We outlined the vision in a short position paper last year. The general idea is to devise some form of meta-level interface for tools to abstract from the concrete concurrency models present in a language or library. With meta-level interface, I mean either some form of reflective API in a language, or an interface to the language implementation, which could either be an API or something like a debugger protocol. This would allow us to construct tools that can handle many different concurrency models, and ideally, their combinations, too.

We started the project with looking into debugging. Specifically, we focused on the actor model and identified the kind of bugs that might occur and what kind of support we would want from a debugger to handle actor problems. Carmen, one of our PhD students, reported on it at the AGERE’16 workshop.
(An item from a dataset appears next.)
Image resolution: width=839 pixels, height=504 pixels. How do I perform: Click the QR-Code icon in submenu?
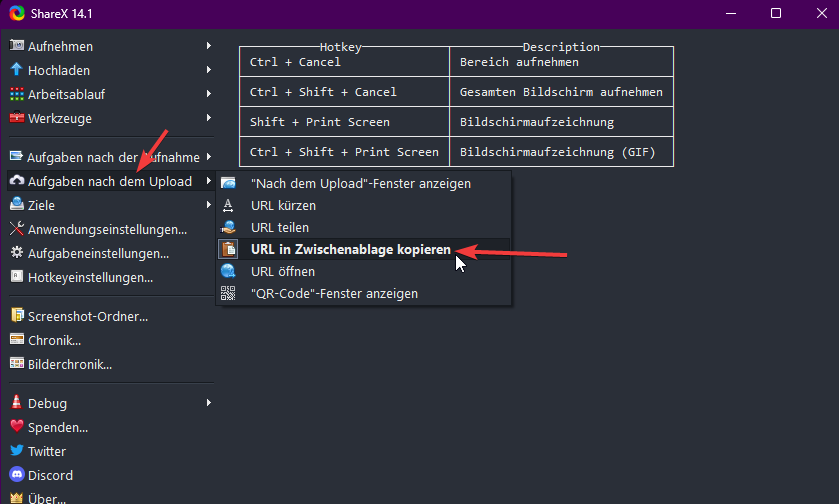click(229, 293)
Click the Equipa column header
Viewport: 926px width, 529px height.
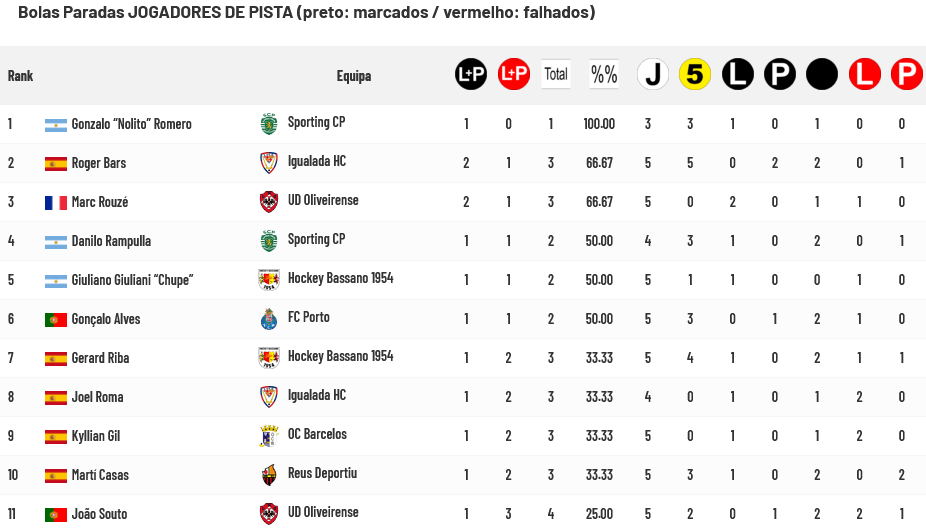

I myself had good fun adding debugging support to SOMns. With Truffle’s debugger support that’s pretty straightforward. You just need to add a few tags to your AST nodes as described in my blog post. Since I was already busy with the debugger, I also invested some time into the language server protocol (LSP), a project pushed by RedHat and Microsoft. I think, with a platform like Truffle, and a generic way of talking to an IDE like the LSP, it should be possible to get basic IDE support for a language by just implementing a Truffle interpreter. But since that’s getting a little off topic, I’ll just point at the Can we get the IDE for free, too? blog post. In practical terms, the LSP allowed me to provide a very basic support for code completion, jump to definition, and debugging support for Visual Studio Code.

More recently, I demoed our own Kómpos debugger for various concurrency models at the <Programming>‘17 conference. It is a live debugger that abstracts from specific concurrency models, and instead allows us to use custom stepping operations and breakpoints as provided by the SOMns interpreter. In the demo, I wasn’t actually able to show that yet. That’s more recent work, which we wrote up and submitted for review to DLS’17. And at least for debuggers, I think we come very close to the goal set out for the project. We devised a protocol that uses metadata to communicate from the interpreter to the debugger which breakpoints and stepping operations are supported. This makes the debugger completely independent from the concurrency models. We also showed that one can use such concurrency-agnostic protocol to provide visualizations. And I hope that’s a good indication for being able to build other advanced debugging tools, too.

That’s it for today. There are so many other things, I probably don’t get to mention. But, in the next and likely last post in the series, I am going to look at the SOM family of language implementations.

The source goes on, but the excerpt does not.